-- TEXT BLOCK follows --
Commentary: Exterminating Independent School Tuitioning

The frightening prospect of having to tuition pupils to parent-chosen sectarian schools has motivated the “Education Equity Alliance”, formerly known as the Public Education Blob, to demand passage of S.66, to exterminate tuitioning altogether.

Vermont’s long history of parental choice in education will come to a crashing end in 2028 if a bill designed and backed by the “Educational Equity Alliance” makes it through the legislature.

What was informally known around Montpelier as “the Public Education Blob” has now become the “Educational Equity Alliance”. Its four components are the Vermont School Boards Association, the Vermont Superintendents Association, the Vermont Principals Association, and the biggest gorilla, the 13,000 member Vermont-NEA.

All four of the EEA member organizations staunchly oppose parents being allowed to send their children to independent schools at public expense.  What do parents know? Only credentialed public school educators and bureaucrats know what’s good for these children! If parents don’t like the offerings of their local government school monopoly, they can speak up at school board meetings. When last year some in Virginia did just that, the National School Boards Association demanded that Attorney General Garland dispatch the FBI to collect the names of objectors.
-- TEXT BLOCK concluded --
-- DATASET follows --
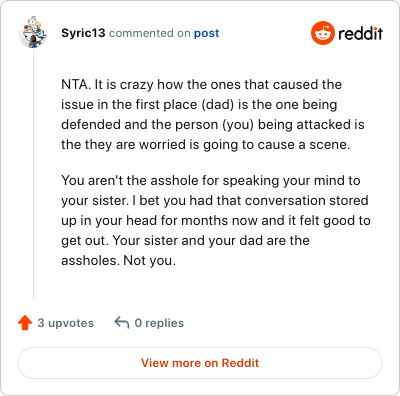Click the "3 upvotes" count label

tap(66, 323)

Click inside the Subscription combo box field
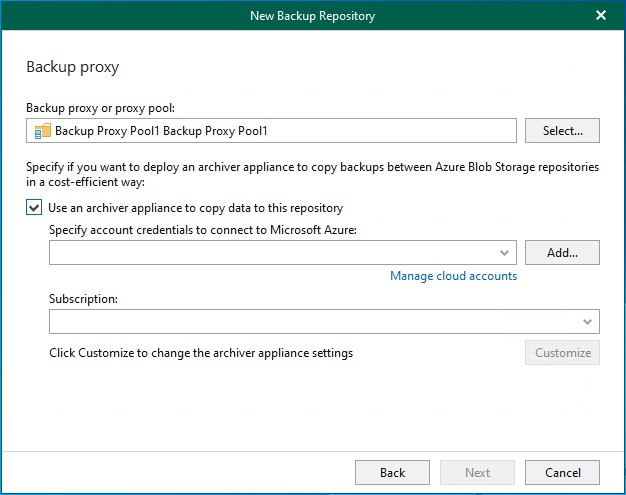click(312, 321)
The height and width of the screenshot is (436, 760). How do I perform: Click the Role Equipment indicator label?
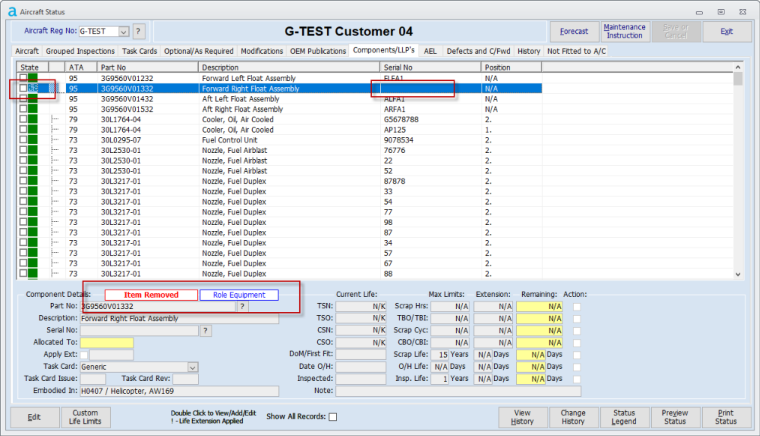(238, 295)
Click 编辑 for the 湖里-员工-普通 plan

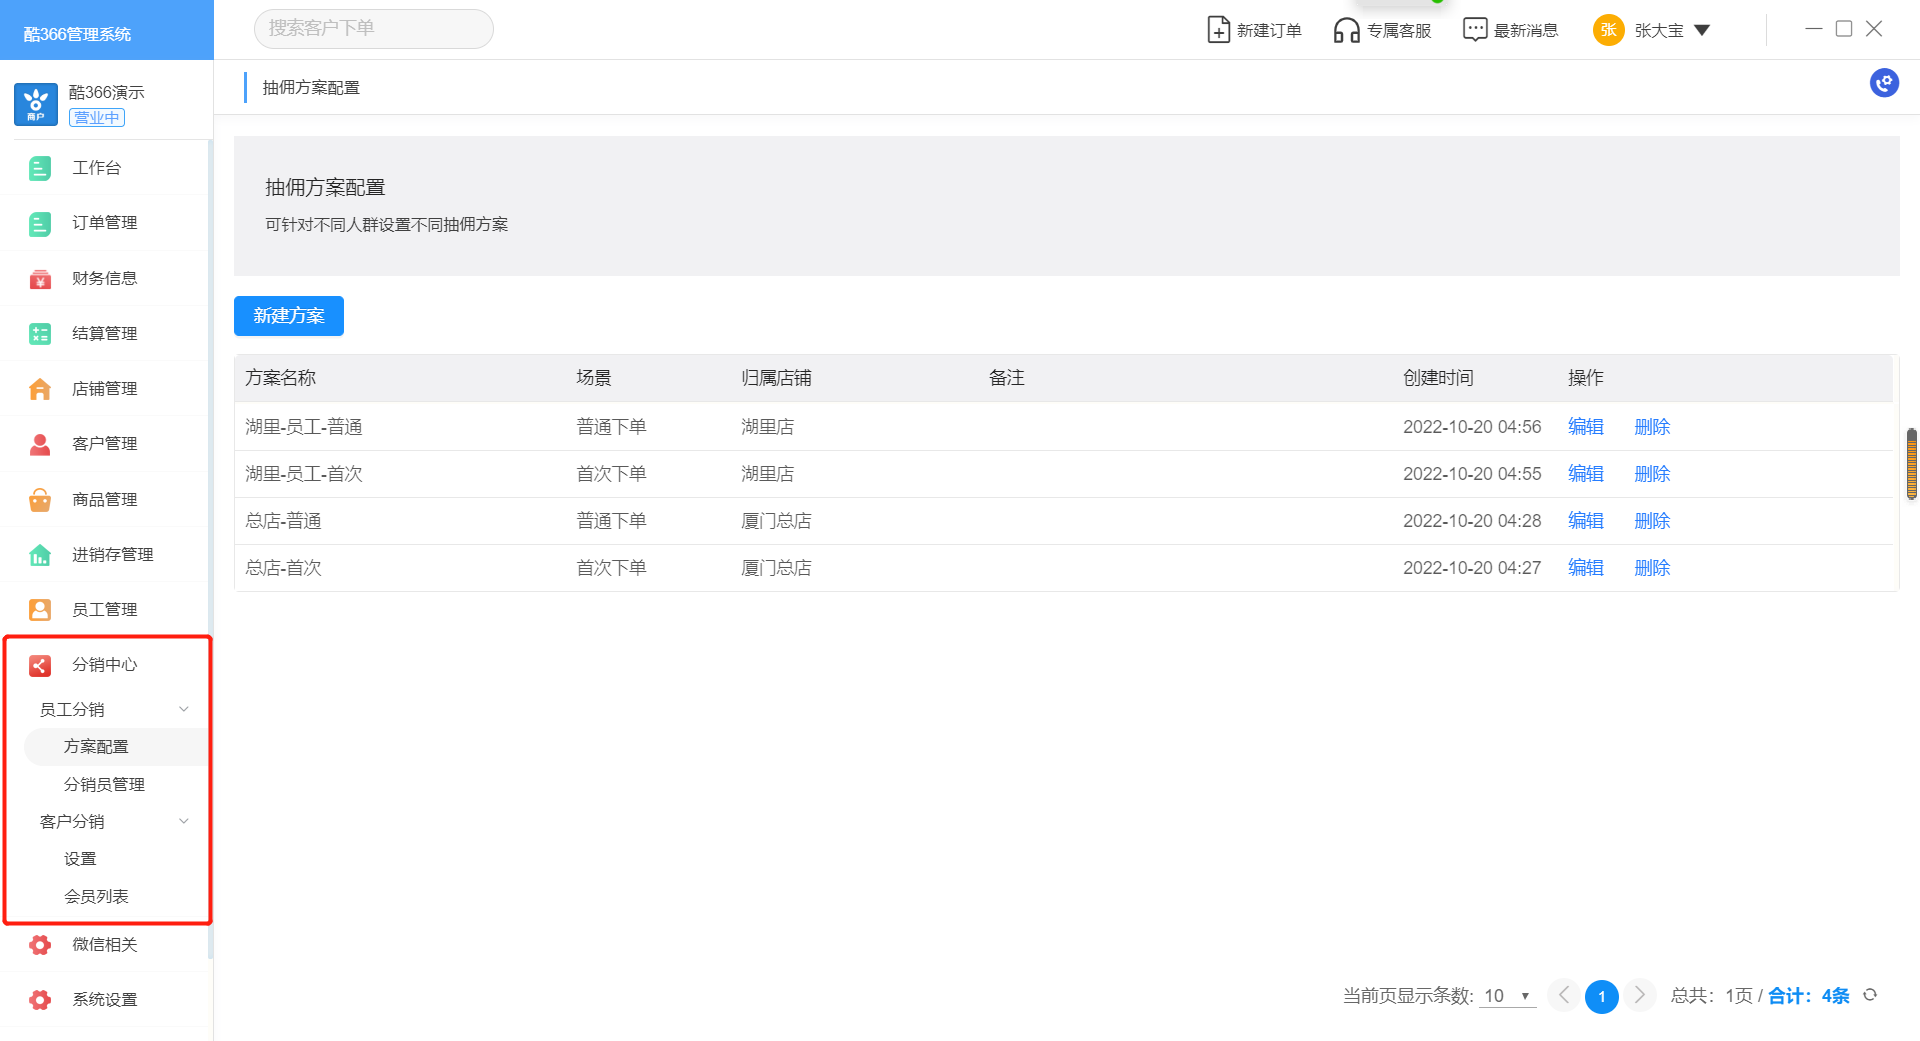[1585, 427]
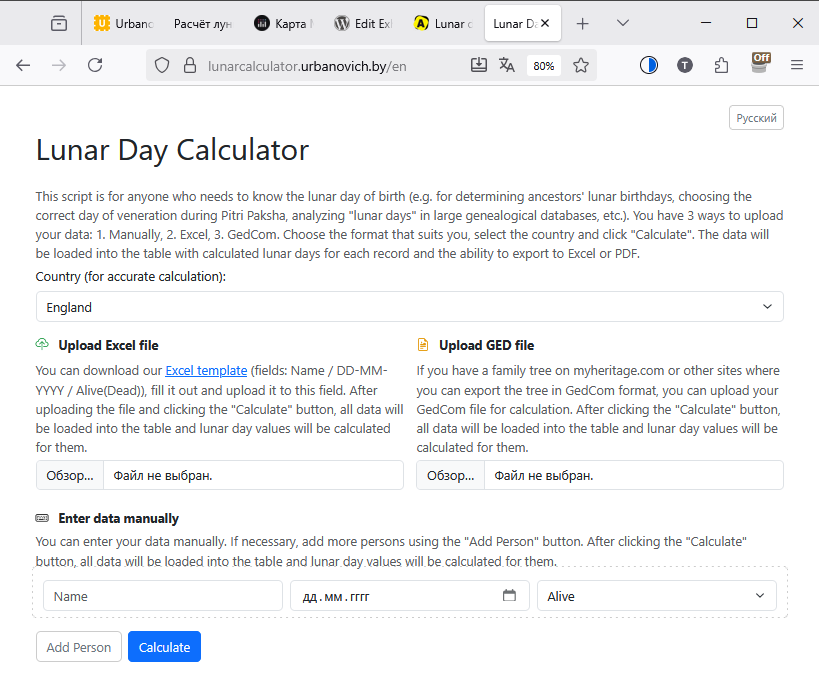The height and width of the screenshot is (691, 819).
Task: Click the translate page icon
Action: pyautogui.click(x=507, y=65)
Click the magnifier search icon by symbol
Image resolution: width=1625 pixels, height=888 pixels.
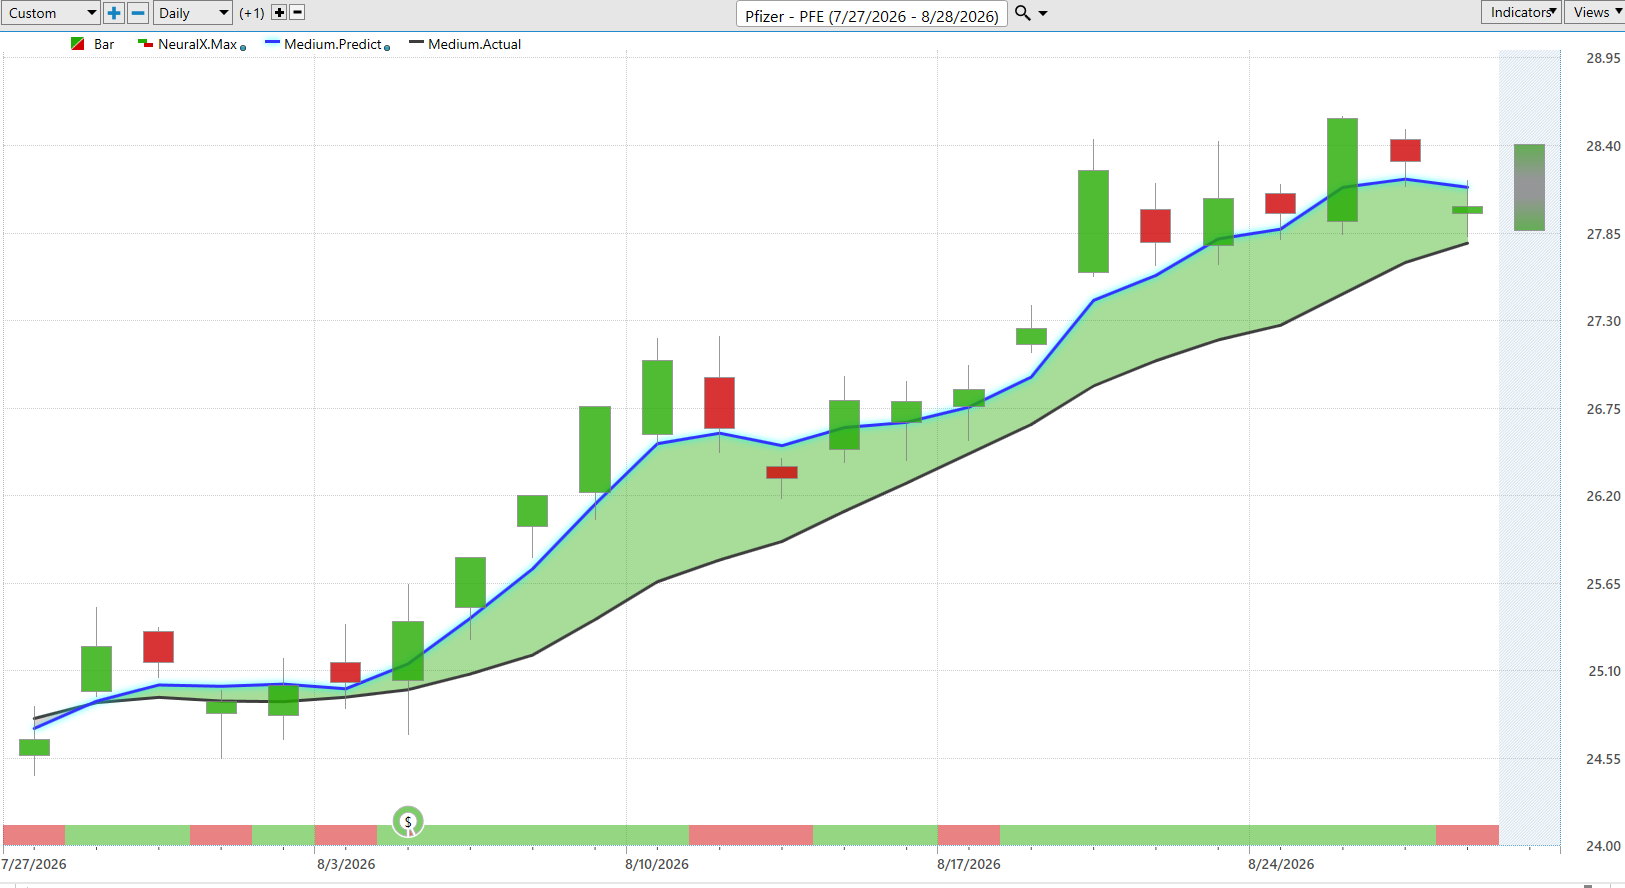(x=1022, y=13)
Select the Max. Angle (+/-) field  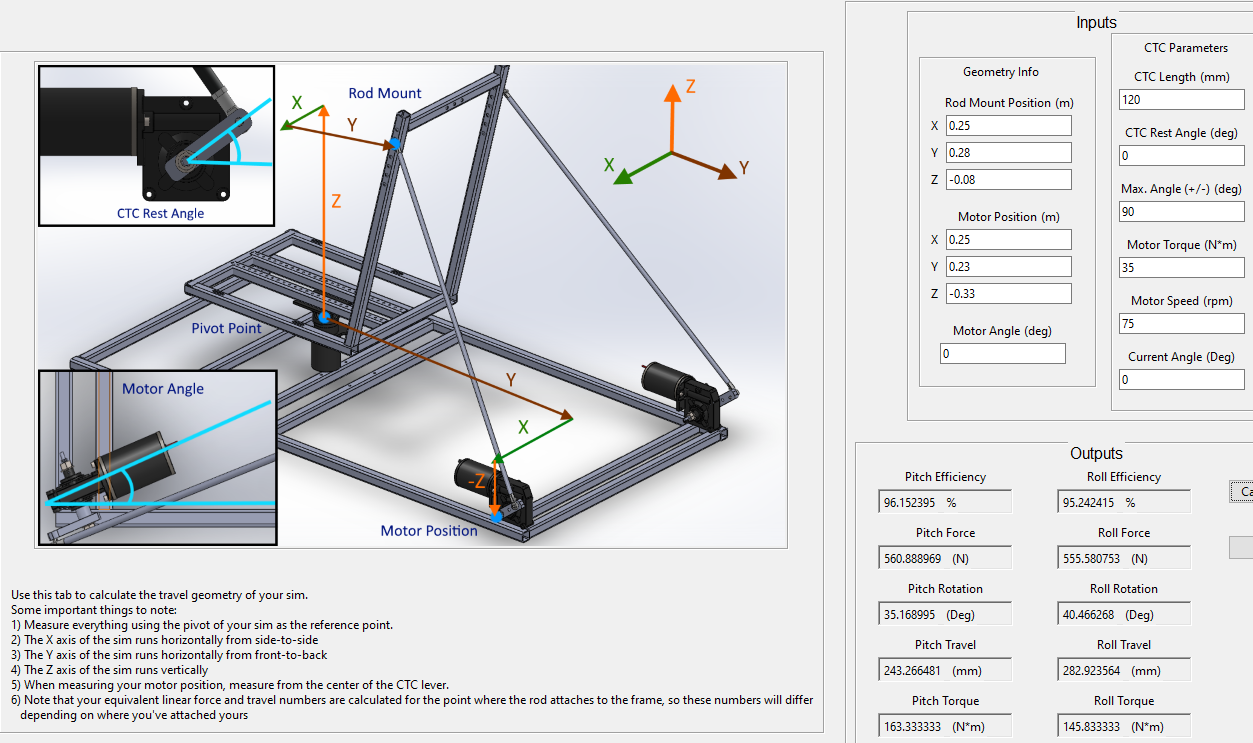[1182, 212]
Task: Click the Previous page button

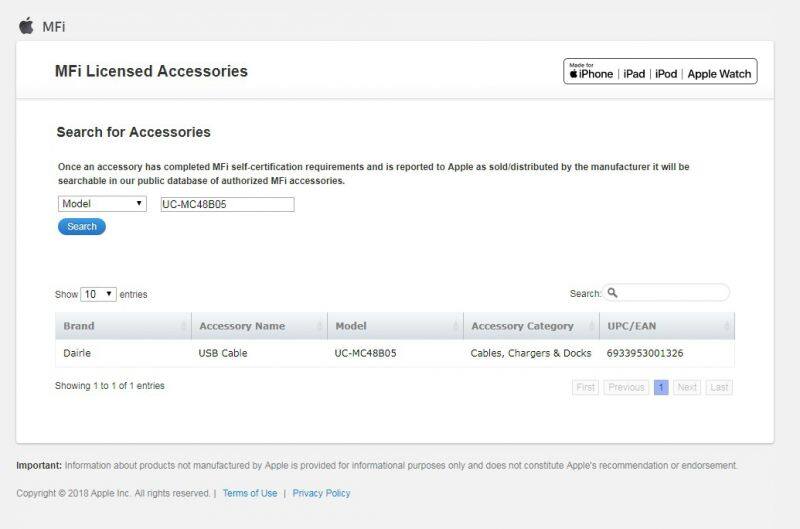Action: tap(626, 387)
-- DATASET concluded --
WORK TO COMPLETE: Rewrite the stretch of the commentary on independent school tuitioning from "What was informally" through "13,000 member Vermont-NEA.", changing "gorilla" to "player".

YOUR RESPONSE:
What was informally known around Montpelier as “the Public Education Blob” has now become the “Educational Equity Alliance”. Its four components are the Vermont School Boards Association, the Vermont Superintendents Association, the Vermont Principals Association, and the biggest player, the 13,000 member Vermont-NEA.